Redshift's columnar storage is different from traditional RDBMS systems. We had to fine-tune our table designs, distribution styles, and sort keys to ensure optimal performance. This required several iterations and performance benchmarking on our recent migration project.
I can explain this with a simple example on the challenges we faced in migrating a huge transaction table from onprem RDBMS to Redshift. This Transaction table was heavily accessed and was growing rapidly, given the nature of our business.
(Have your own fields here applicable for your project)
- TransactionID (Primary Key)\
- AccountNumber
- TransactionDate
- TransactionType (e.g., Credit, Debit)
- Amount
- MerchantID
- Other transaction-related columns...
After migrating this table to Redshift, we observed a lot of performance issue in the application and root cause analysis pointed to the perforance issues with this Transcation table.

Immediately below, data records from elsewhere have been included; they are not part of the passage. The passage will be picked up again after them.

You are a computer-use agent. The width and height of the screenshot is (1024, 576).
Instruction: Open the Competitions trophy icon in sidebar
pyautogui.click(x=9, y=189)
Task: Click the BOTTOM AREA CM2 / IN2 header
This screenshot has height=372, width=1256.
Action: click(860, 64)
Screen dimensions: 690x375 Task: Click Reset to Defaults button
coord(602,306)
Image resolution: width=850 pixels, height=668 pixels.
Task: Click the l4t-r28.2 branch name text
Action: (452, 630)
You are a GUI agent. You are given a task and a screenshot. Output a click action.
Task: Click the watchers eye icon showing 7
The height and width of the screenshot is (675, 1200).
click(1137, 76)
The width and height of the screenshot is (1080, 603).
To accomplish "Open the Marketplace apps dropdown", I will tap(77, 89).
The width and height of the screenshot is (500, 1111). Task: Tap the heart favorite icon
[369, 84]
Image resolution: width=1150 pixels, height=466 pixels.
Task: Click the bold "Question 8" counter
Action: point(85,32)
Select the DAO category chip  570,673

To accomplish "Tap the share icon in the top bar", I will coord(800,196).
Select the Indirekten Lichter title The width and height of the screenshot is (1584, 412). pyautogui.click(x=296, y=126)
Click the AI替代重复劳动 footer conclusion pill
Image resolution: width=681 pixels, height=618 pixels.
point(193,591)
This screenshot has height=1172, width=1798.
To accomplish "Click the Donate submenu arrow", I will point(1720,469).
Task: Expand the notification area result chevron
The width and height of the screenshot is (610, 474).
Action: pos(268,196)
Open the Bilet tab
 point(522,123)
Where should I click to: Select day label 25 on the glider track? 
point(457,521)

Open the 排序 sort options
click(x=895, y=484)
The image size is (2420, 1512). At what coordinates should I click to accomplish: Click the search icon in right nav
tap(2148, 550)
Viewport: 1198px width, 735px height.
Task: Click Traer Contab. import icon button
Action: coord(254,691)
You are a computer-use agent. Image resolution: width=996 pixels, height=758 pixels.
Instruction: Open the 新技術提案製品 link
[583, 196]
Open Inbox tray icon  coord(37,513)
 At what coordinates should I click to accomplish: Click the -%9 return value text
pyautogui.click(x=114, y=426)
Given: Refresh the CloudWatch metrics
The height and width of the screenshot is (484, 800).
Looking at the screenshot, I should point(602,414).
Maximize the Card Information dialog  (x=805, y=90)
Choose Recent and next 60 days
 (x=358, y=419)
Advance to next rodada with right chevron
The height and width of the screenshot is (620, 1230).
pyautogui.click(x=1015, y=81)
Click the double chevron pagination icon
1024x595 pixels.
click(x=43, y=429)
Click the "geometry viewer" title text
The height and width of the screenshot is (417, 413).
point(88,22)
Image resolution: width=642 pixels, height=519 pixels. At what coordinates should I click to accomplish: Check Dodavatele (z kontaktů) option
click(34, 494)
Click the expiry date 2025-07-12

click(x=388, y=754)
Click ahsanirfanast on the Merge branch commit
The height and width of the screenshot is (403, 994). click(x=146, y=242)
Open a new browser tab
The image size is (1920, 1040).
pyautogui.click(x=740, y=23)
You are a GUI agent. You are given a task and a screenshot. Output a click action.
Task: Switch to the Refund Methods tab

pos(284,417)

We faced a lot of challenges in terms of query performance, especially when running aggregate queries or joining with other tables. this negatively impacted the whole application performance because this is the primary table of our application and used in most places.
Here's how we tackled this situation:
- Distribution Style: Distribution styles dictate how data is distributed across the nodes and slices of a distributed database system like Amazon Redshift.
Given that many queries involved filtering or joining on AccountNumber, we chose to use a KEY distribution style on this column. This ensured that all data for a specific account was co-located on a single node, reducing data shuffling during joins.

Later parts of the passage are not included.